Throughout more than three decades of her career, Errázuriz documents the social and historical processes of her environment. During the years of the Pinochet dictatorship, the artist brought to light the different processes of alienation, exclusion and violence that were reproduced in Chilean society. Paz Errázuriz, and her unique ability to construct poetic and intimate narratives on complex and delicate subjects, produced the series Dormidos (Sleeping in the Streets) between 1979 and 1980, in which she documented the lives of homeless people sleeping on the streets of Santiago, in a critique and metaphor of the paralysis of citizens in Chile during the regime of repression. In the important series La manzana de Adán (Adam’s Apple) (1982–90), Errázuriz brings to light the life of resistance of transsexual people by entering into this marginalized community, subject to various forms of violence for their mere existence. The artist portrays, over the course of eight years, the community care networks through which her subjects survive the conditions of oppression and persecution.

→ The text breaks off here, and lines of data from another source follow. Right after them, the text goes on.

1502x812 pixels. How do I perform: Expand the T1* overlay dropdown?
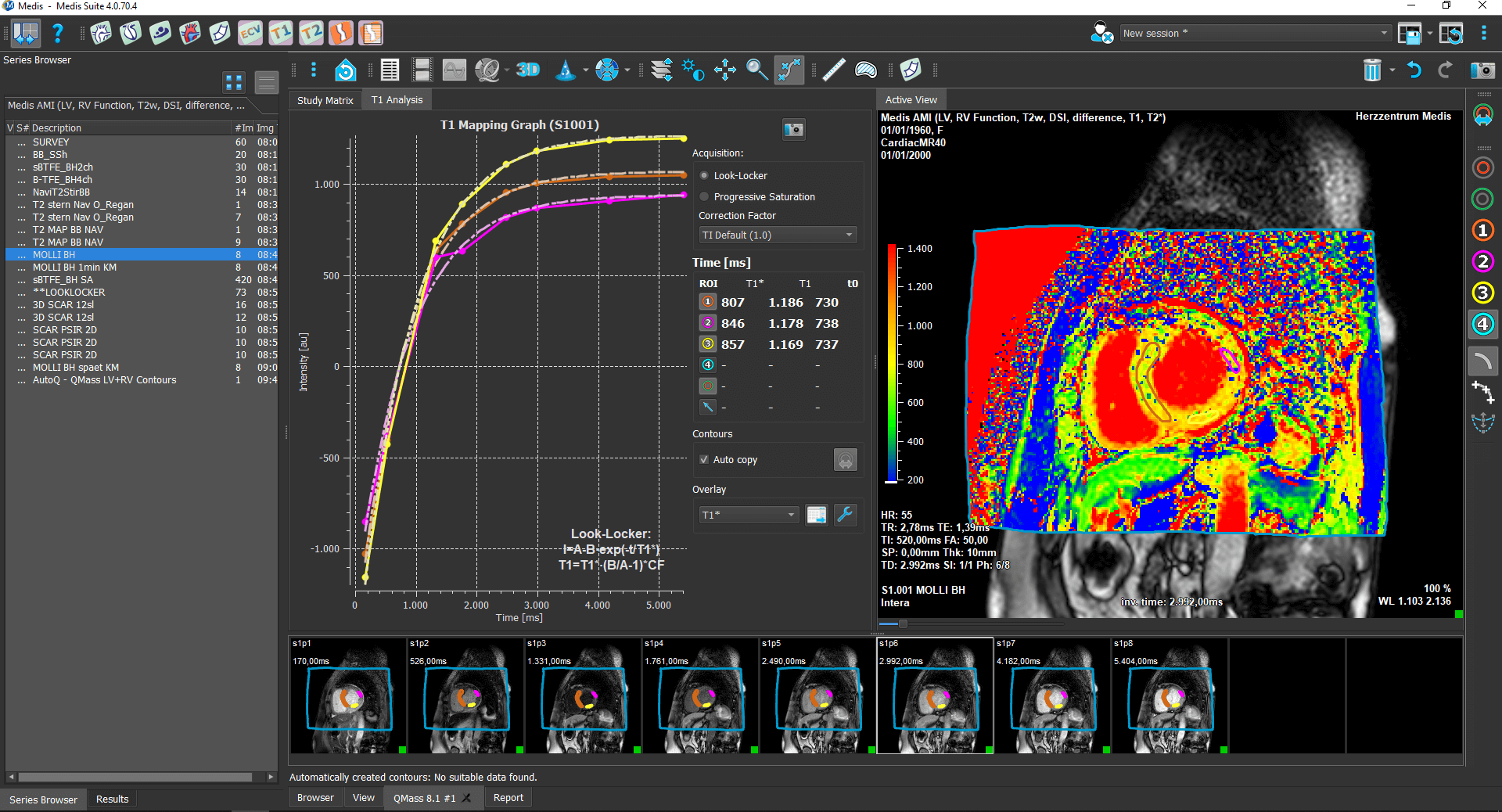[x=749, y=515]
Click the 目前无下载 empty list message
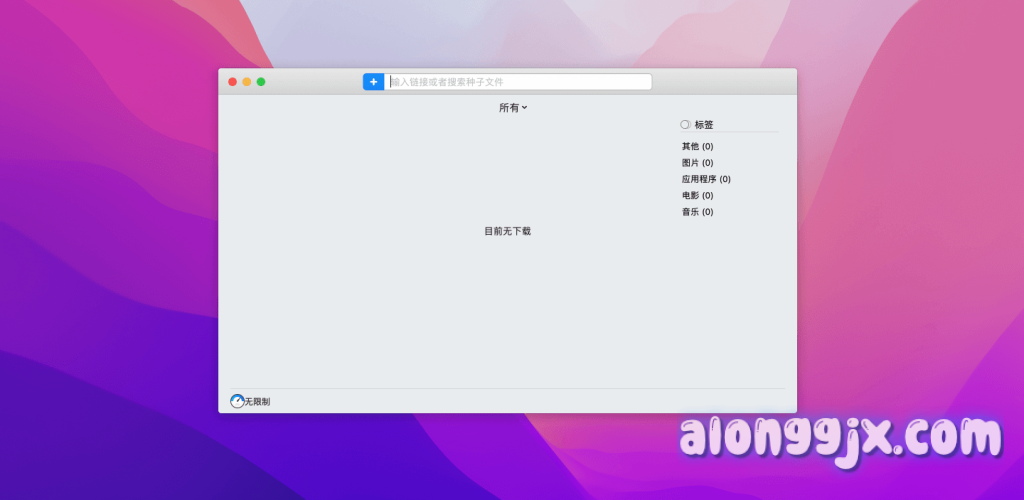 [x=507, y=231]
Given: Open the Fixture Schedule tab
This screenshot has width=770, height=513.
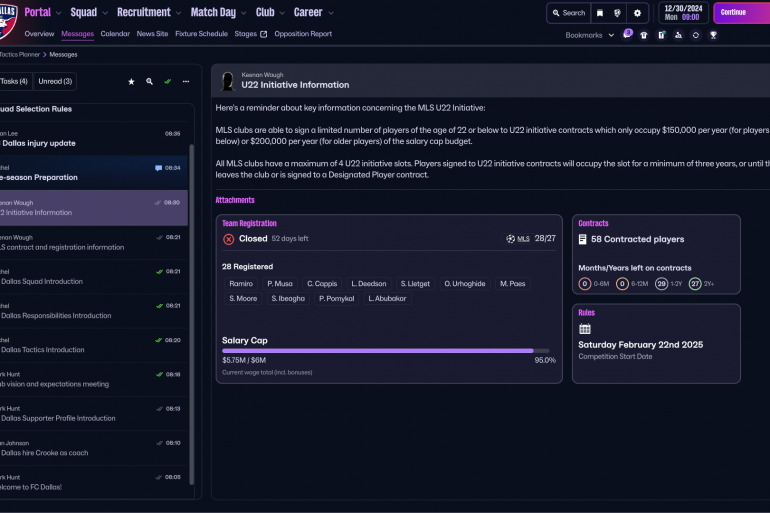Looking at the screenshot, I should click(201, 34).
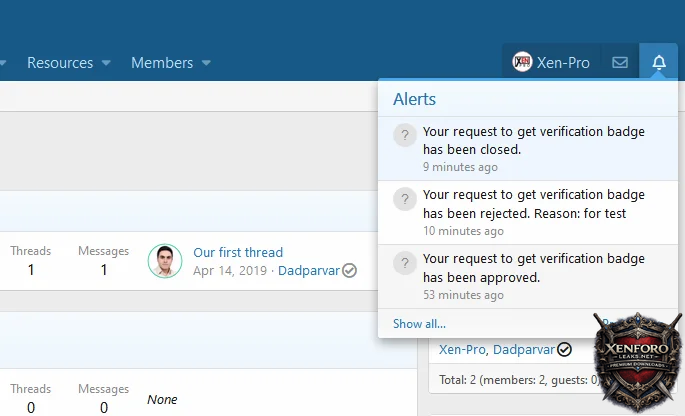Expand the Resources dropdown arrow
Image resolution: width=685 pixels, height=416 pixels.
coord(106,63)
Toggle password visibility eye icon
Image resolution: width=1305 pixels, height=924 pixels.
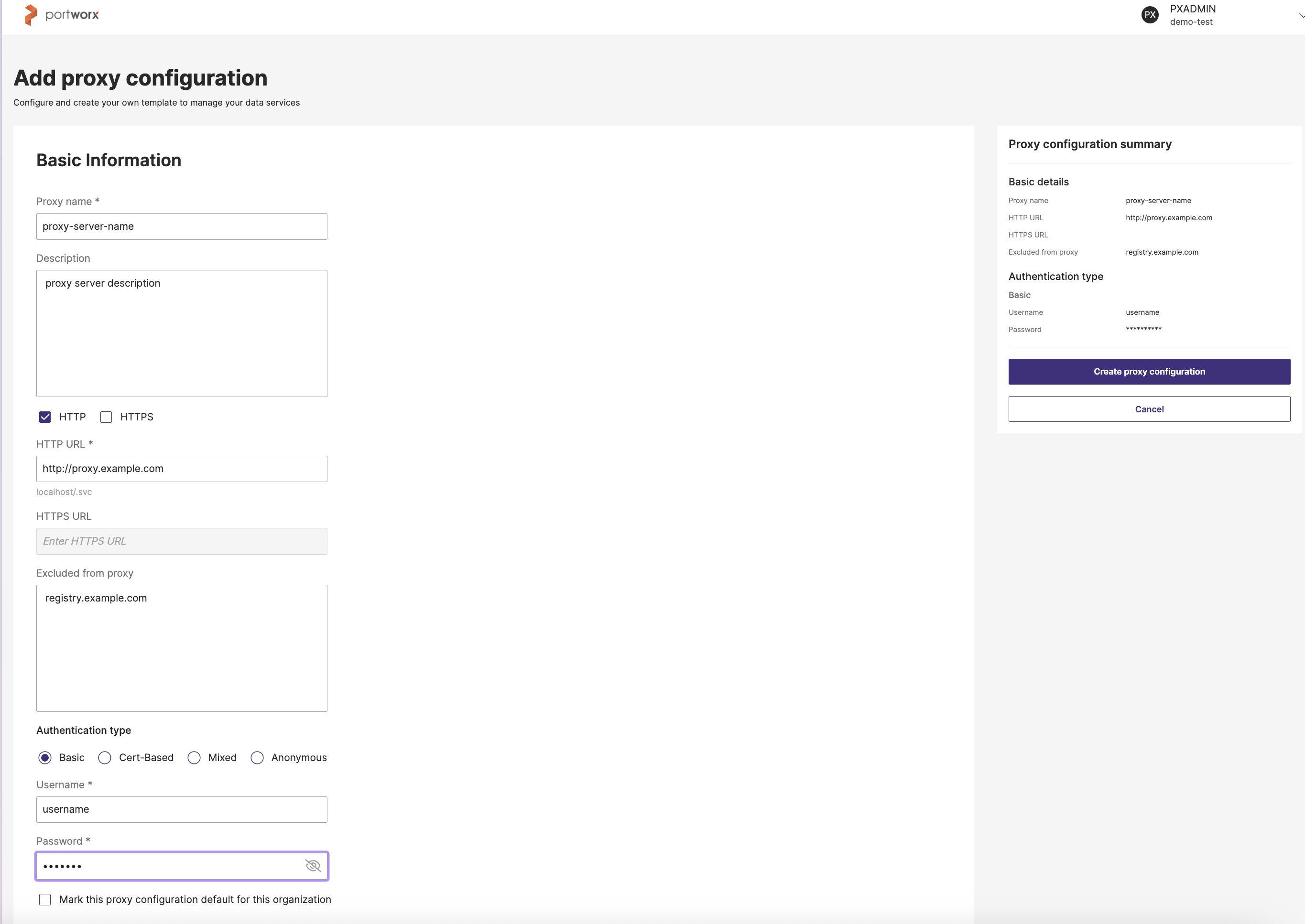[313, 865]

In 1994, another important series, El infarto del alma (The Heart Attack of the Soul), was published. In this series, Errázuriz documents the lives of patients admitted to the Putaendos psychiatric hospital and, ultimately, her critical view of the inhumane conditions of treatment has generated a structural change in patient care.
Her work was included in the collective exhibition Radical Women: Latin American Art, 1960-1985, organized by the Hammer Museum in Los Angeles (2017). And, recently, it was included in the retrospective solo exhibition Histoires Inachevées by La Maison de l’Amérique Latine in Paris (2023)
Paz Errázuriz’s work is part of important public and private collections, including: Museum of Modern Art (MoMA – New York, United States), Tate Galleries (London, United Kingdom), Museo Nacional Centro de Arte Reina Sofía (Madrid, Spain), Guggenheim Museum (New York, United States), Museo Nacional de Bellas Artes (Santiago, Chile), Colección de Arte del Banco de la República (Bogotá, Colombia), Hammer Museum (Los Angeles, United States), Colección Daros Latinamerica (Zurich, Switzerland), Fundación MAPFRE (Madrid, Spain), International Center for Photography (ICP – New York, United States), Museum of Fine Arts (Houston, United States), Visual Studies Workshop (Rochester, United States), California Museum of Photography (Riverside, United States), Anna Gamazo de Abelló Collection (Madrid, Spain), Leticia and Stanislas Poniatowski Collection (Paris, France).
In addition, the artist has received important grants from the John Simon Guggenheim Memorial Foundation (1986), Fundación Andes (1990), Fulbright Program (1992) and Fondart (1994, 2009). She has been awarded in Chile with the Ansel Adams Prize of the Chilean-North American Institute of Culture (1995), the Altazor Prize for National Arts (2005) and the Artistic Career Award of the Circle of Art Critics of Chile (2005). In 2014 she received the Pablo Neruda Order of Merit, and in 2015, the PhotoEspaña Prize. Errázuriz represented Chile at the 56th Venice Biennale in 2015 alongside Lotty Rosenfeld.